When 10-year-old Alicia Stout walked onto the set of Walt Disney’s upcoming feature, “Race to Witch Mountain,” she knew that her opinion about movies would never be the same.
“I’m going to look at them in a whole different way now — which is really cool,” said Alicia, one of more than 75 fifth-graders from Walt Disney Elementary School who got to tour the Burbank studio Thursday during Movie Magic Day.
Executives from Disney, including Chairman Dick Cook and Robert Chapek, president of the studios’ Home Entertainment division, led the students on a half-day excursion through some of the studio’s back lots where a visit to the set of “Race to Witch Mountain” resulted in a surprise showing by the film’s star, Dwayne “The Rock” Johnson. The tour also featured a clinic on movie making, classes on special effects, casting and the day’s finale: an arts and crafts session where students, teachers and Disney brass spent nearly 30 minutes constructing and showing off makeshift robots inspired by Disney and Pixar’s newest animated picture, “WALL-E.”
“This is a special thing,” Chapek said as he pulled tape from a VHS cassette that was soon to become robot hair. “Disney is not only a company that does businesses all over the world, but it gives back to the community here and all over. I spend 300 days a year on business and five working with kids. There are a lot of rewarding elements.”
Cook also reveled in the rare chance to engage in activities that his position as a leader of one of the world’s largest media companies does not often allow.

PROVIDED MATERIAL:
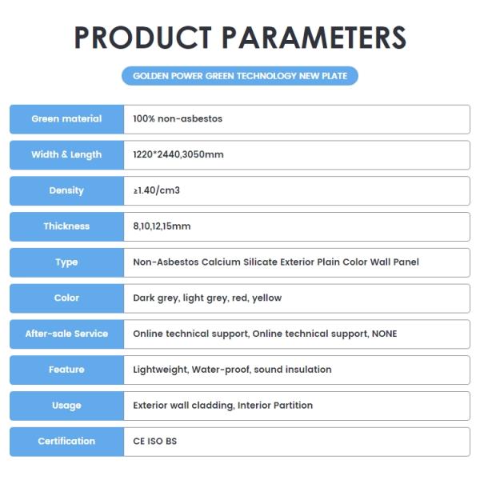Click the 100% non-asbestos value
Screen dimensions: 480x480
pyautogui.click(x=178, y=119)
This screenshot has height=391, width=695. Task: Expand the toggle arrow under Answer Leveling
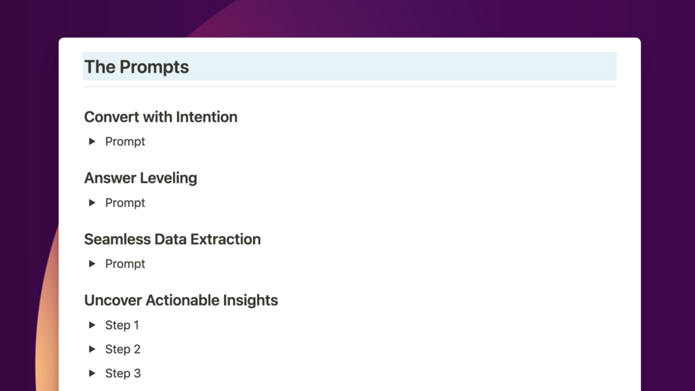pyautogui.click(x=92, y=203)
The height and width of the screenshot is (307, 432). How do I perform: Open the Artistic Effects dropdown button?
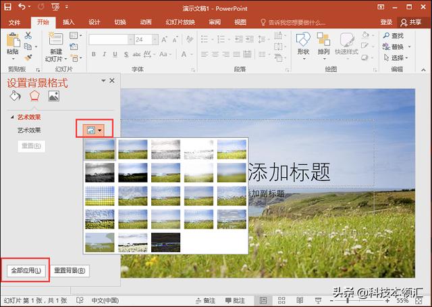point(94,130)
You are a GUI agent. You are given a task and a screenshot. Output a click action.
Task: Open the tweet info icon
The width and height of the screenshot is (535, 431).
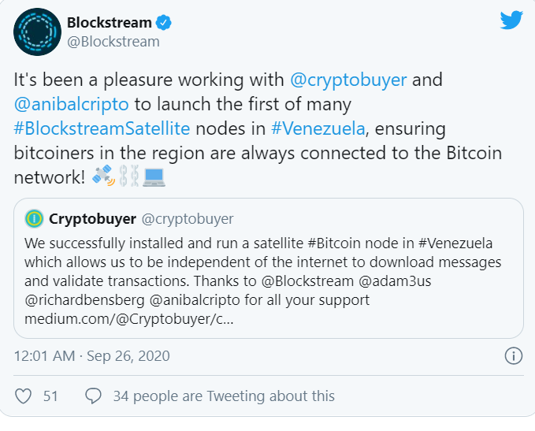pos(513,356)
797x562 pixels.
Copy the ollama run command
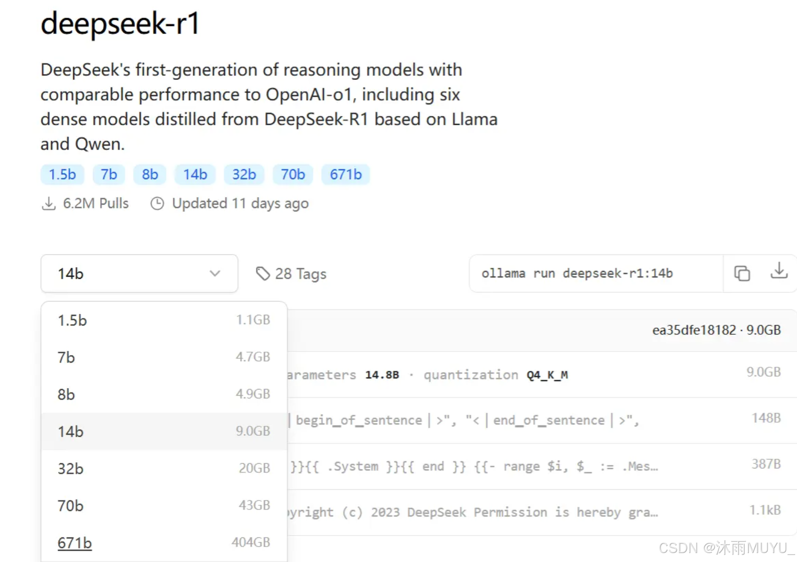pyautogui.click(x=742, y=273)
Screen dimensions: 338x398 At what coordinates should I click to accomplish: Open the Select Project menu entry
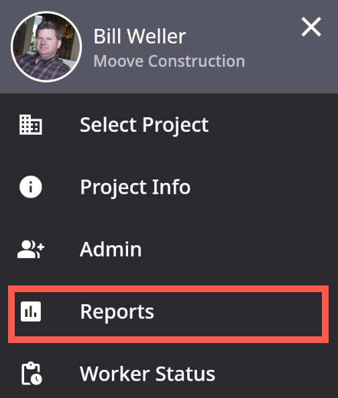(x=169, y=125)
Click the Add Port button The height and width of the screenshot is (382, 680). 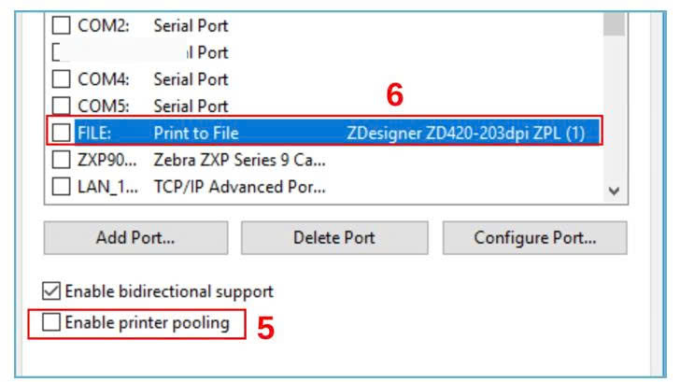[x=135, y=238]
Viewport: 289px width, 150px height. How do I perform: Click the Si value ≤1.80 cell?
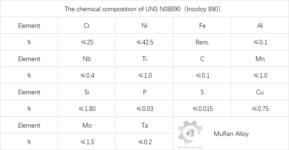[x=87, y=108]
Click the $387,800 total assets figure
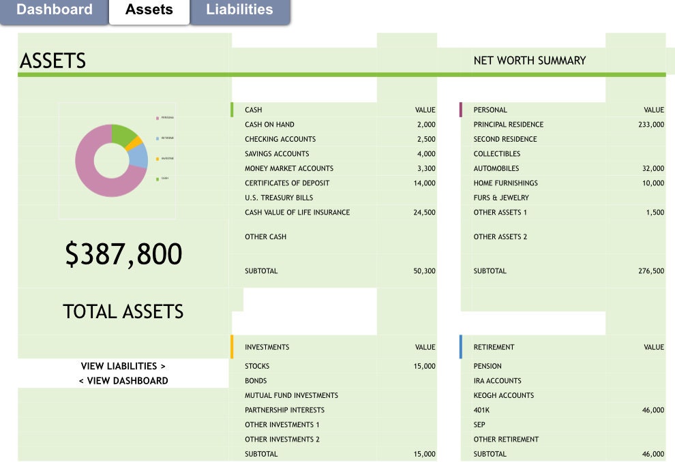Viewport: 675px width, 462px height. click(123, 253)
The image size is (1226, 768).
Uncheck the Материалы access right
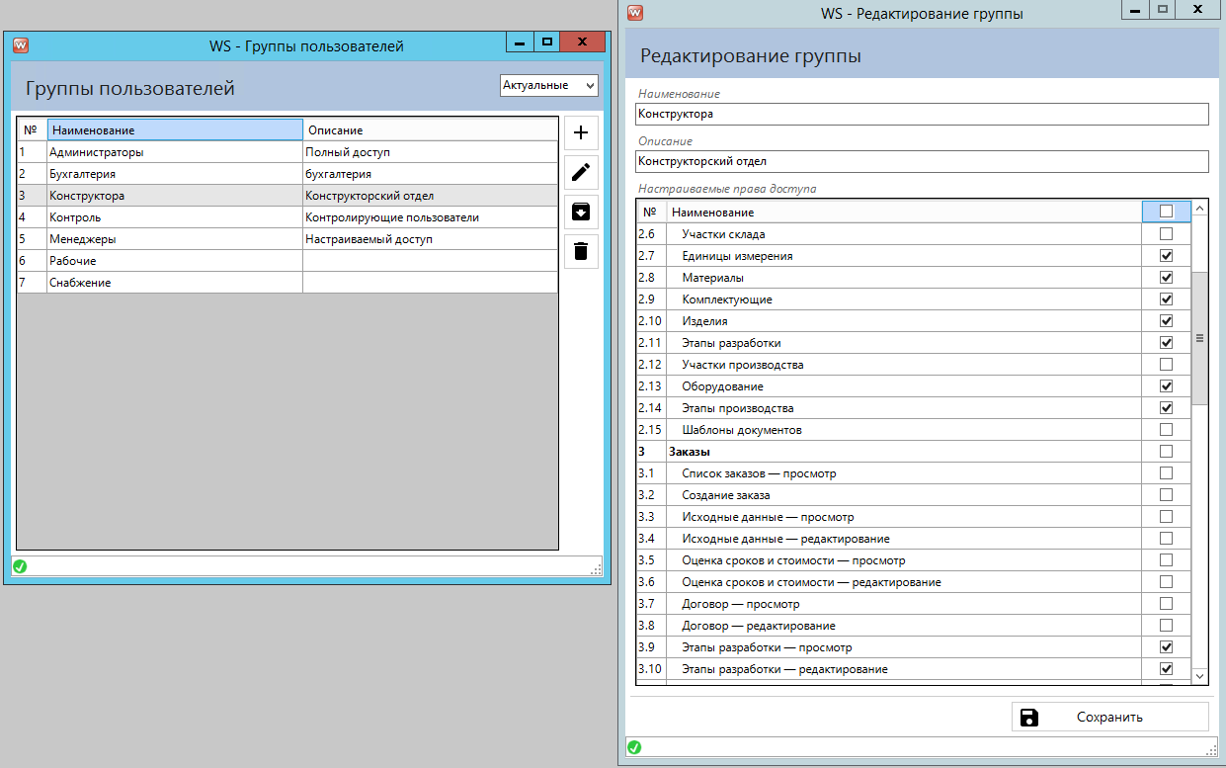(1166, 278)
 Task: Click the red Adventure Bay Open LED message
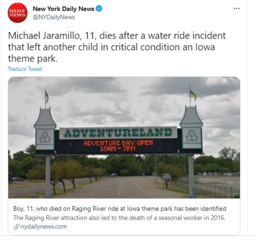coord(118,146)
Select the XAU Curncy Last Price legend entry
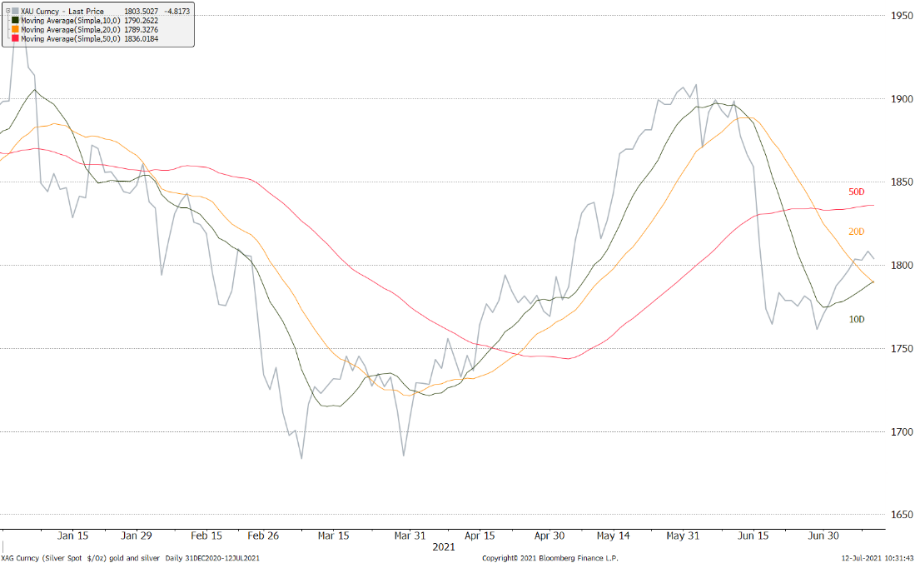Viewport: 915px width, 563px height. coord(61,11)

EXERCISE: From the article about the Disney studio tour above, copy word for word everything from "When 10-year-old Alicia" down to "be the same.".

WRITTEN RESPONSE:
When 10-year-old Alicia Stout walked onto the set of Walt Disney’s upcoming feature, “Race to Witch Mountain,” she knew that her opinion about movies would never be the same.